Patients with newly diagnosed venous thromboembolism may have a higher prevalence of previously undiagnosed cancer, but extensive screening may help identify more malignant cases.

Researchers at the University of Ottawa, the Ottawa Health Research Institute in Canada and the Brest University Hospital in France, conducted a meta-analysis of 36 studies, 14 articles and one abstract that analyzed extensive vs. limited cancer screening and undiagnosed cancer prevalence in patients with VTE.

The researchers reported a 6.1% prevalence of previously undiagnosed cancer in patients at baseline (95% CI, 5.0-7.1) and a prevalence of 10% from baseline to 12 months (95% CI, 8.6-11.3).

Limited screening detected 49.4% of previously undiagnosed cancers (95% CI, 40.2-58.5) in patients with newly diagnosed VTE, according to the researchers. Extensive screening that included CT of the abdomen and pelvis increased the proportion of previously undiagnosed cancers detected to 69.7% (95% CI, 61.1-77.8).

Based on their findings, the researchers concluded that extensive screening is superior to limited screening in the detection of more malignant cancers. – by Stacey L. Adams

Ann Intern Med. 2008;149:323-333.

PERSPECTIVE

This systematic review collates a great deal of literature on this important topic. In clinical practice, the question of when to screen for underlying cancer (as well as the value of screening) in a patient who presents with venous thromboembolism comes up relatively frequently. It is especially pertinent in patients who present with unexpected (‘idiopathic’) events.

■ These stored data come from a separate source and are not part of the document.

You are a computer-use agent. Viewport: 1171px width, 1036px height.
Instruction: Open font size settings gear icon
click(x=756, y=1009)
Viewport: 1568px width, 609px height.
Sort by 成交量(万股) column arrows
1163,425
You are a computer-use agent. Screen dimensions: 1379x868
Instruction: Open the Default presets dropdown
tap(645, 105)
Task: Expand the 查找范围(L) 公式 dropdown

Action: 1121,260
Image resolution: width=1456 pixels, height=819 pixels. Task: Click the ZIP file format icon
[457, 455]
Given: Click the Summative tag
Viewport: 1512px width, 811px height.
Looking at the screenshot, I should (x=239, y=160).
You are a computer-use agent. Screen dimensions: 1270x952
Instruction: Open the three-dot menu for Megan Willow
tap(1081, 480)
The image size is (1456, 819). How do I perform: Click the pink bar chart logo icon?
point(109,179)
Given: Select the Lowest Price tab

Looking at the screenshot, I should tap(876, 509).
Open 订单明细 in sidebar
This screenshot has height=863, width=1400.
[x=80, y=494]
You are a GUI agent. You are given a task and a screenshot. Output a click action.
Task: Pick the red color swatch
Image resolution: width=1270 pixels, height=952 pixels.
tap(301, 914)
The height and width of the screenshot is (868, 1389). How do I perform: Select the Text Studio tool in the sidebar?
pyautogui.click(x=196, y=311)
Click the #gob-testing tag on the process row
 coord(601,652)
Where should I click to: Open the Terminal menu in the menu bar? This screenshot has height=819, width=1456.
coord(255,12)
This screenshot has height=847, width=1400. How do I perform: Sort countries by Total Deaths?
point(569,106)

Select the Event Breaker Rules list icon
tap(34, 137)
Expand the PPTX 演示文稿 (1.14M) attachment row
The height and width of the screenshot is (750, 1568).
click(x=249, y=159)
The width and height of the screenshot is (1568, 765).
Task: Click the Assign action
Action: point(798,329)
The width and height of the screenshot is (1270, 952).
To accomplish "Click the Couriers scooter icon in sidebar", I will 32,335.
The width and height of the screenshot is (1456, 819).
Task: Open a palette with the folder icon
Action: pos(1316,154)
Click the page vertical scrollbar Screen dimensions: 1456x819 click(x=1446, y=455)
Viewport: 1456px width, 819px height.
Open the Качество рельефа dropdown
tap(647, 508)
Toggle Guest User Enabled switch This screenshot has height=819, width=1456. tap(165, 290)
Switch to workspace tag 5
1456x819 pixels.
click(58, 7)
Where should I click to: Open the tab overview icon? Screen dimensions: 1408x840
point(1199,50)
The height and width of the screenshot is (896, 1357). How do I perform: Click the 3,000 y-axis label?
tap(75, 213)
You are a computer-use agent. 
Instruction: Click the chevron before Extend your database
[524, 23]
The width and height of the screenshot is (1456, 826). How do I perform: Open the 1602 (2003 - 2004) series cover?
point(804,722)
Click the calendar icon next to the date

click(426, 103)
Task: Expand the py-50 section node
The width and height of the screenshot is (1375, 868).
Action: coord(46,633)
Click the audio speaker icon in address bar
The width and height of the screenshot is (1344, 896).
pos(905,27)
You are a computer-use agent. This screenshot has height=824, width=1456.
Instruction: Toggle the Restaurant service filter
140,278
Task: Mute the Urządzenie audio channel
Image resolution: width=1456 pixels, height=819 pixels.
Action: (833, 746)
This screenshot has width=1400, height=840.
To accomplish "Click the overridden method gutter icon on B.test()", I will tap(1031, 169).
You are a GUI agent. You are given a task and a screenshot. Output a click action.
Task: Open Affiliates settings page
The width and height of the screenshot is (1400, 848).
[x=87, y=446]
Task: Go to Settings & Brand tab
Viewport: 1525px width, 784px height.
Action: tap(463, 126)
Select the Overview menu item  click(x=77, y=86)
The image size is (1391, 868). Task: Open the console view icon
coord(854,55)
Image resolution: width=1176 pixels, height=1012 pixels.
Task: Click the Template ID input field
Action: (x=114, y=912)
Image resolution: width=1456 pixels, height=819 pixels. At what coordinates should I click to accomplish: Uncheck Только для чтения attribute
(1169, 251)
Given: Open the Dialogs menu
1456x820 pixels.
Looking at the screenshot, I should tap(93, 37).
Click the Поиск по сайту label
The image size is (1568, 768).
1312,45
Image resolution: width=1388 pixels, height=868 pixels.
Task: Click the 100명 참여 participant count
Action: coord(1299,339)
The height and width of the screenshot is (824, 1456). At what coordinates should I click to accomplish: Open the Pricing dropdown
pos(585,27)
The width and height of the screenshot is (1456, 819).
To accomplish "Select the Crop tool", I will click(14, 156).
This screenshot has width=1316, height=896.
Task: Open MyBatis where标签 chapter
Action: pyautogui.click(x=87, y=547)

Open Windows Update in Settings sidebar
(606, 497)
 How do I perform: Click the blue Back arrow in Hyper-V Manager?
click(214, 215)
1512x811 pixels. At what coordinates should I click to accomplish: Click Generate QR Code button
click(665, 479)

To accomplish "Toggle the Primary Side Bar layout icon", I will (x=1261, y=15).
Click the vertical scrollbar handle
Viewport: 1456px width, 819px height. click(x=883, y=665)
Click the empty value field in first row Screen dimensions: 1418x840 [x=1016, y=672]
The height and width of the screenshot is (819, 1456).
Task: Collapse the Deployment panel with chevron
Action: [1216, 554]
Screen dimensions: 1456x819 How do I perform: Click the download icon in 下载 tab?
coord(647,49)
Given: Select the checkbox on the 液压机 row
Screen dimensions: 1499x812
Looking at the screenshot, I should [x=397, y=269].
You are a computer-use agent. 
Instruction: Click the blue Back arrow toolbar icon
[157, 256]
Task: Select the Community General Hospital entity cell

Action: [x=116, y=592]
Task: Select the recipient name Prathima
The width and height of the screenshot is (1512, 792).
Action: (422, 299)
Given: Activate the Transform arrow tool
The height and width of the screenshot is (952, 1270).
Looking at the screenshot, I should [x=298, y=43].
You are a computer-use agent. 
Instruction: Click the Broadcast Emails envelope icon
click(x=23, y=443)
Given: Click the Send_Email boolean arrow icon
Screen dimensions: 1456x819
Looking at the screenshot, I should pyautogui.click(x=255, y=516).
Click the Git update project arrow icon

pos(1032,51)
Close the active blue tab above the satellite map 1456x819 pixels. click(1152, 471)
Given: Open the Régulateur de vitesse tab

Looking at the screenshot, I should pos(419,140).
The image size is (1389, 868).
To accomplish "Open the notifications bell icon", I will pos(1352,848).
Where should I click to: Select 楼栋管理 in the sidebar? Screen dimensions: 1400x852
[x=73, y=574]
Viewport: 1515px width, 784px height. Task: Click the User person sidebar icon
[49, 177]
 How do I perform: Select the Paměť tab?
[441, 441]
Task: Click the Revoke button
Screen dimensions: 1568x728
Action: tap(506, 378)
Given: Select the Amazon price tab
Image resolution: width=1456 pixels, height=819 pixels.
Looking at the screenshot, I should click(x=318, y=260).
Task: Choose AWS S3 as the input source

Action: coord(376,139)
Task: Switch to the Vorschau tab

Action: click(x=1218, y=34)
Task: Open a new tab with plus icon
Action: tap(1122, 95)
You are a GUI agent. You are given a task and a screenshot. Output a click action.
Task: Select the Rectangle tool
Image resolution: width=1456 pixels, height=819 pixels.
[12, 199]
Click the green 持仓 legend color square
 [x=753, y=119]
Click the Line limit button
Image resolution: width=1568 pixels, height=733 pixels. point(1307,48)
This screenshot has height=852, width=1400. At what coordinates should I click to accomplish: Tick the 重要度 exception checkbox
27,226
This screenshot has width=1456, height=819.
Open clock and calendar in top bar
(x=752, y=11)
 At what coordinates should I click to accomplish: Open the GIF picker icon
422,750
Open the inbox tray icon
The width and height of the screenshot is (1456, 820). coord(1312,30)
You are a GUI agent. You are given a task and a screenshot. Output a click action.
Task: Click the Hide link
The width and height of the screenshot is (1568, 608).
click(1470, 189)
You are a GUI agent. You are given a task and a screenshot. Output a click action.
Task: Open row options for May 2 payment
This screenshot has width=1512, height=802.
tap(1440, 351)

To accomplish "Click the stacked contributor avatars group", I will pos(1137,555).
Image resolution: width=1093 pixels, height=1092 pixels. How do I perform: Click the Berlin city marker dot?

It is unrealistic to perform extended screening for cancer in all patients with idiopathic venous thromboembolism, and we need to be able to define patients who fit a high-risk profile. This might, for example, include those without a family history of venous thrombosis, of more advanced age, and perhaps with persistently elevated D-dimers on warfarin therapy. The cost of applying malignancy screening to a select population may turn out to be a better use of resources than the widespread non-discriminate use of thrombophilia testing that is so often performed at present. However, the first trial that is needed is one in which it can be shown that earlier detection of cancer in this situation actually leads to improved outcomes. This may seem intuitive, but it does not necessarily follow that it will indeed be the case.